INFORMATION SUPPLIED section start
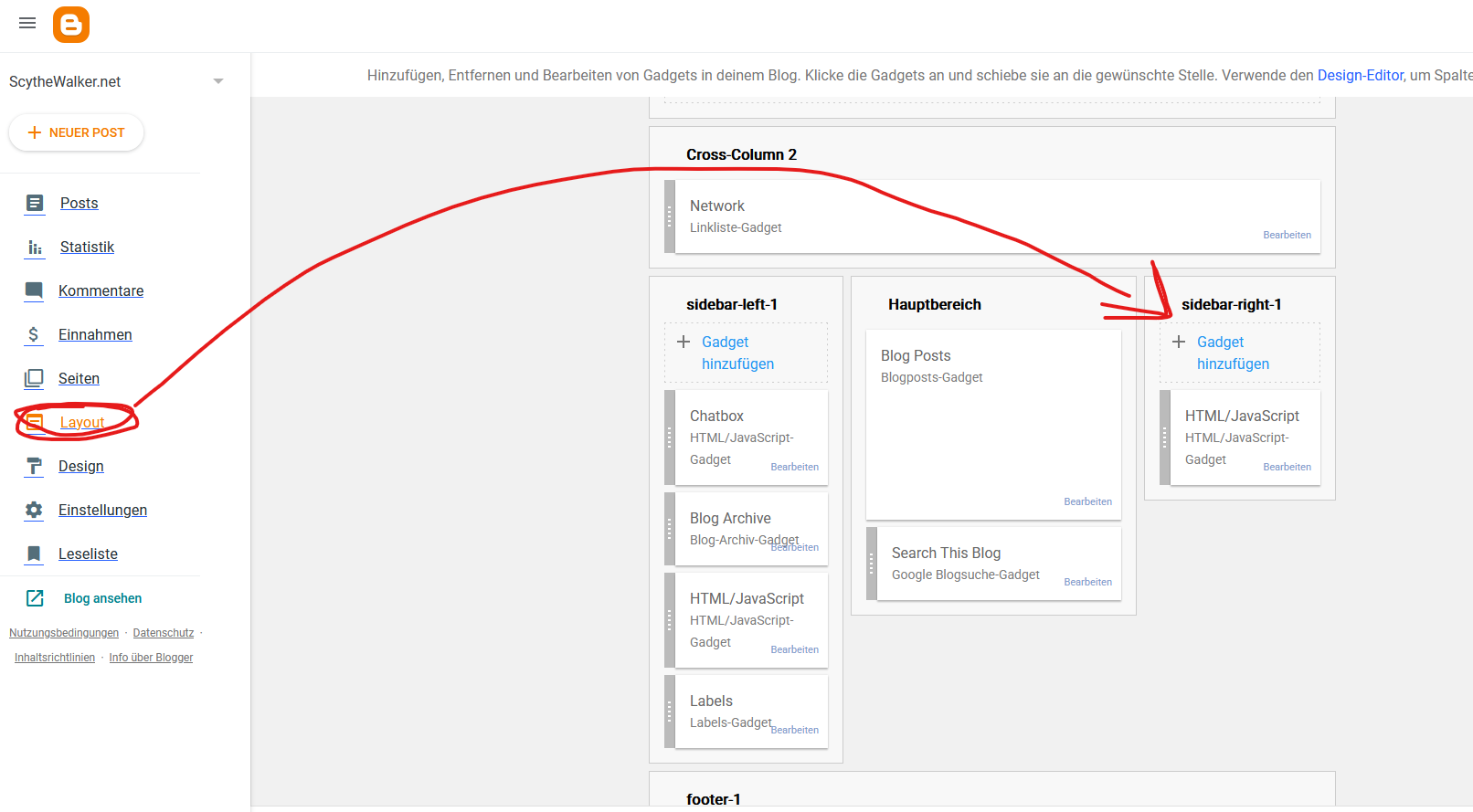Image resolution: width=1473 pixels, height=812 pixels.
Task: Click the Leseliste bookmark icon
Action: click(35, 554)
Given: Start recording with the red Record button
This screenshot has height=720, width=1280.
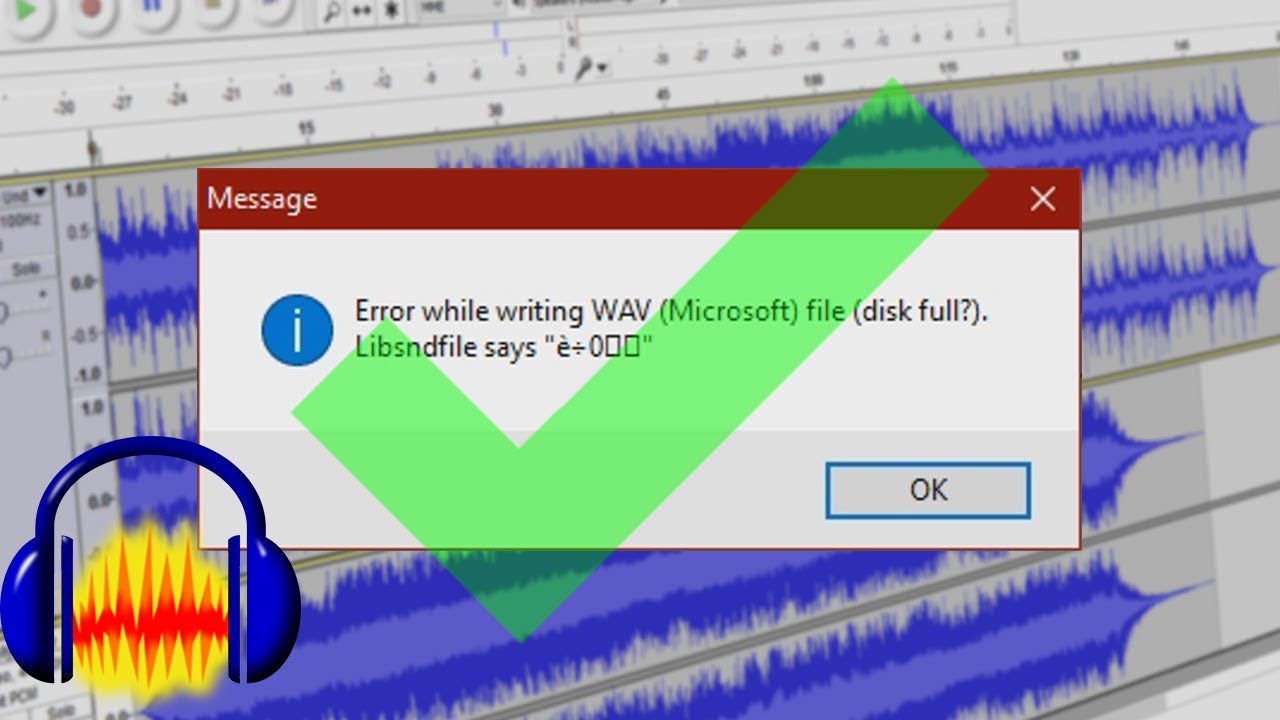Looking at the screenshot, I should point(91,8).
INFORMATION SUPPLIED section end
Inclusive range, exact copy: the line containing "Given: Start recording" through the last line of the listing. Print nothing else, and no pictures.

Given: Start recording with the red Record button
This screenshot has height=720, width=1280.
Looking at the screenshot, I should point(91,8).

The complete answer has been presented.